Additionally, a report from security firm SPLX highlighted significant gaps in OpenAI’s internal safety measures, particularly regarding business alignment and vulnerabilities to prompt injection and obfuscated logic attacks.
User Reception
The initial reception of GPT-5 among early adopters appears to be lukewarm at best. AI influencer and former Google employee Bilawal Sidhu conducted a poll on X, asking for feedback on GPT-5. With 172 votes cast, the overwhelming sentiment was “Kinda mid.”

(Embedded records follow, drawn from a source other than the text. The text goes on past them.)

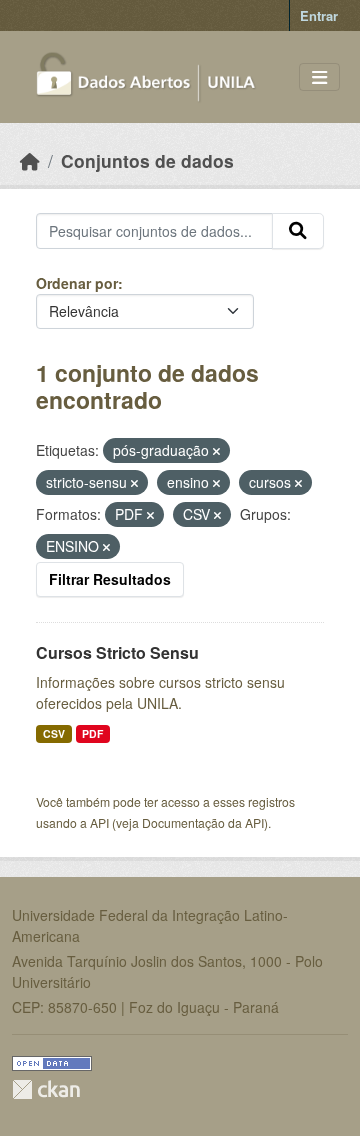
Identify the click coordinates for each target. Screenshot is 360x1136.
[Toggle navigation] (319, 77)
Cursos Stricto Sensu (117, 652)
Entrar (319, 15)
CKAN (46, 1089)
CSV (54, 733)
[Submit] (298, 231)
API (99, 822)
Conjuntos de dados (147, 160)
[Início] (30, 160)
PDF (92, 733)
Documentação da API (203, 822)
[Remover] (216, 451)
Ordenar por (77, 283)
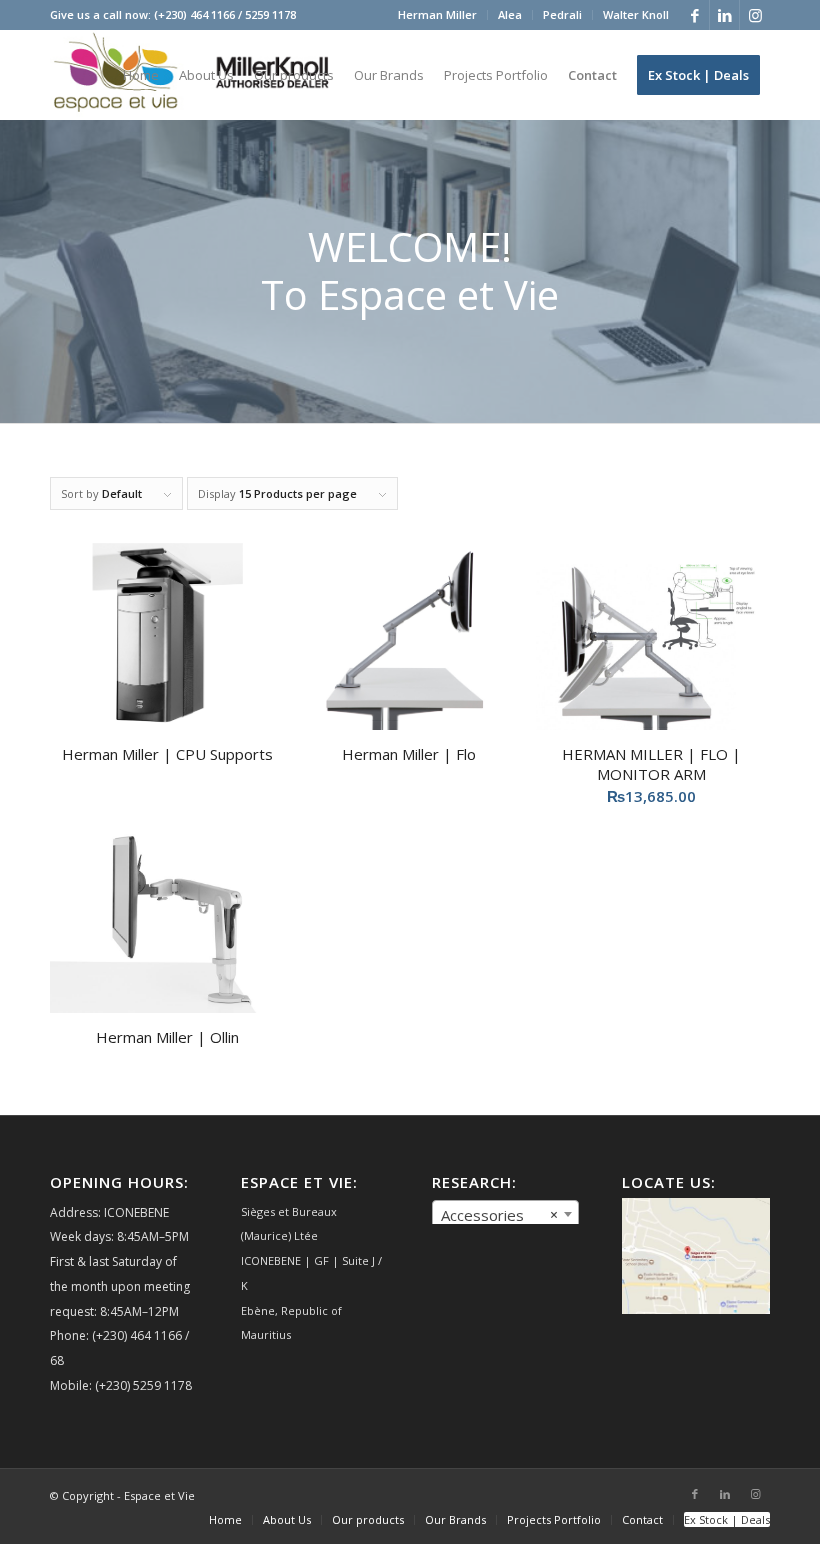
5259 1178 (270, 14)
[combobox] (506, 1214)
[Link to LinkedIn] (724, 15)
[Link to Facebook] (694, 15)
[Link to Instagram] (755, 15)
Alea (510, 14)
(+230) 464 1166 (194, 14)
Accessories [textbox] (500, 1215)
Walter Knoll (636, 14)
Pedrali (562, 14)
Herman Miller (437, 14)
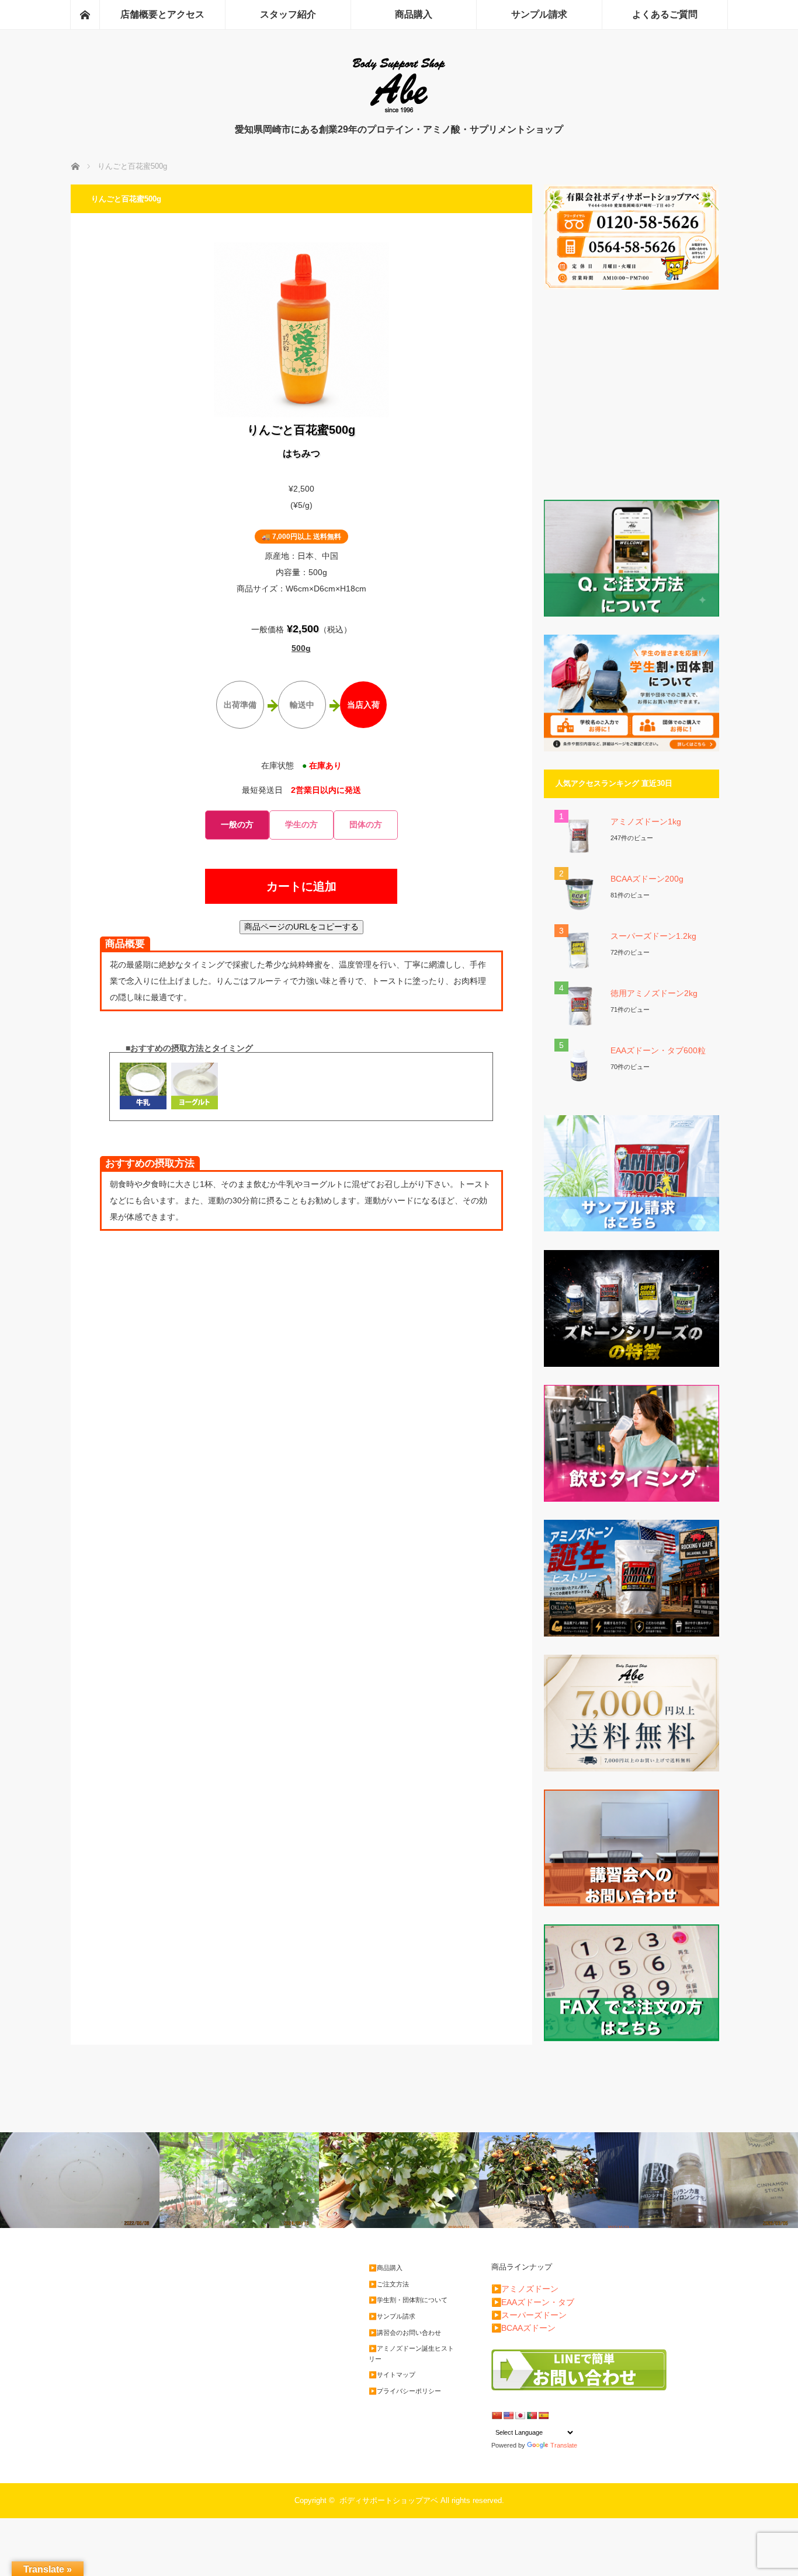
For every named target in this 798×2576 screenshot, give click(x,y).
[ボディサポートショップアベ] (399, 111)
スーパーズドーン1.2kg (653, 936)
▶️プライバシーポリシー (405, 2390)
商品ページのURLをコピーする (301, 926)
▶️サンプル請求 (392, 2316)
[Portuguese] (531, 2415)
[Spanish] (543, 2415)
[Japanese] (520, 2415)
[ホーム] (84, 14)
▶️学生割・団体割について (408, 2299)
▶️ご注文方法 (389, 2284)
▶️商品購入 (386, 2267)
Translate (563, 2445)
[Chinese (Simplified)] (496, 2415)
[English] (508, 2415)
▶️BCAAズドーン (523, 2328)
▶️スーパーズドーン (529, 2315)
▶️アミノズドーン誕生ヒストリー (411, 2353)
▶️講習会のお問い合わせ (405, 2332)
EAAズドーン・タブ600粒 (658, 1050)
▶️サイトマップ (392, 2374)
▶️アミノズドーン (524, 2288)
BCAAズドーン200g (646, 878)
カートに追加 (301, 886)
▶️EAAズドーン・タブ (532, 2302)
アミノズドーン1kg (645, 821)
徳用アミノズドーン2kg (654, 993)
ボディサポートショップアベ (388, 2500)
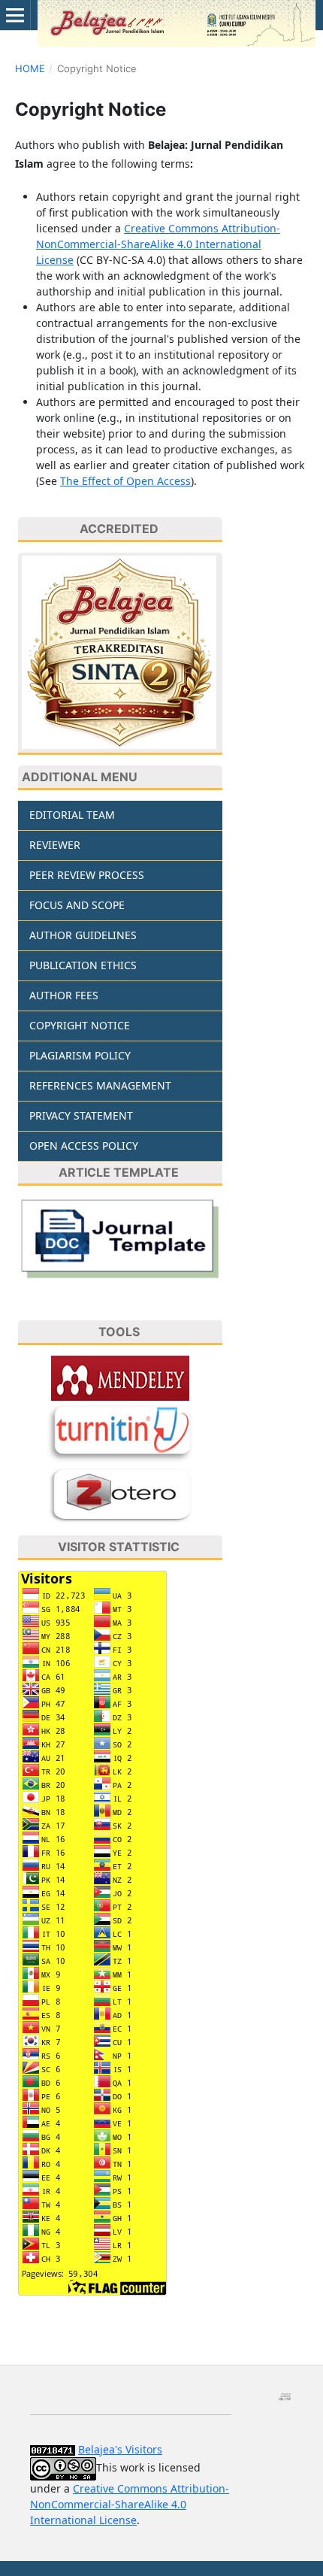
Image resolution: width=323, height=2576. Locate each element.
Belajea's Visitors (120, 2449)
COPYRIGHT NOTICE (79, 1025)
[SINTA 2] (120, 654)
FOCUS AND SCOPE (77, 905)
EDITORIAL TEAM (72, 815)
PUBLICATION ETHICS (83, 965)
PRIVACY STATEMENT (81, 1115)
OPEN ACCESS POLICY (83, 1145)
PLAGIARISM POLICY (80, 1055)
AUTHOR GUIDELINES (83, 935)
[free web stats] (52, 2449)
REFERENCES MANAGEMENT (100, 1085)
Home (30, 68)
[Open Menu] (15, 15)
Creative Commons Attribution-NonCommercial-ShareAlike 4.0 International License (158, 244)
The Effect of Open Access (125, 481)
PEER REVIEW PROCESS (86, 875)
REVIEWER (54, 845)
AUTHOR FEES (63, 995)
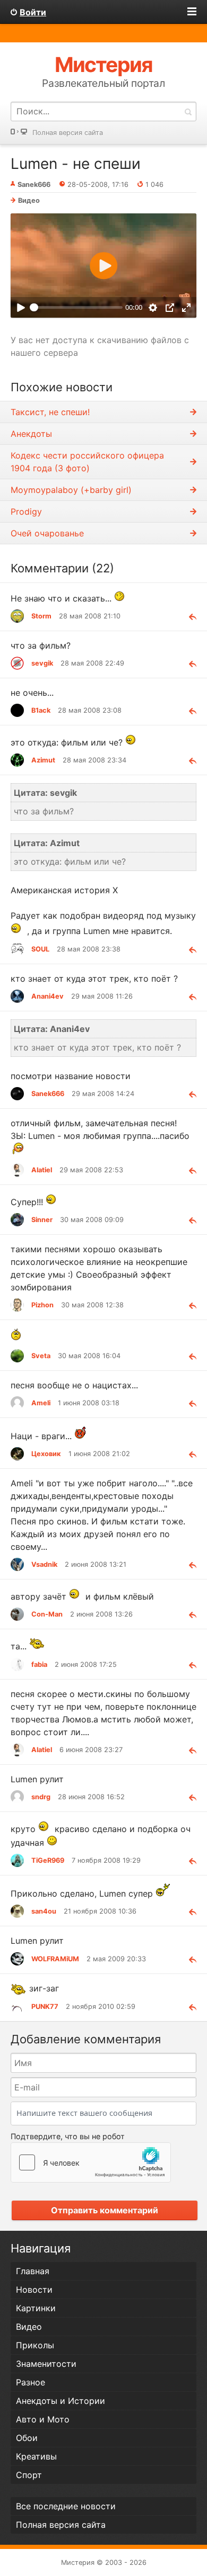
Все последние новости (66, 2506)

Furthermore, the AI Leaks and News account noted that the general consensus about GPT-5 on platforms like X and Reddit is predominantly negative. Many users expressed dissatisfaction with the model picker and the lack of access to legacy models for non-pro users.
In summary, while GPT-5 is positioned as a leading AI model, its performance issues and user feedback suggest that it may not yet meet the expectations set by its predecessors or competitors.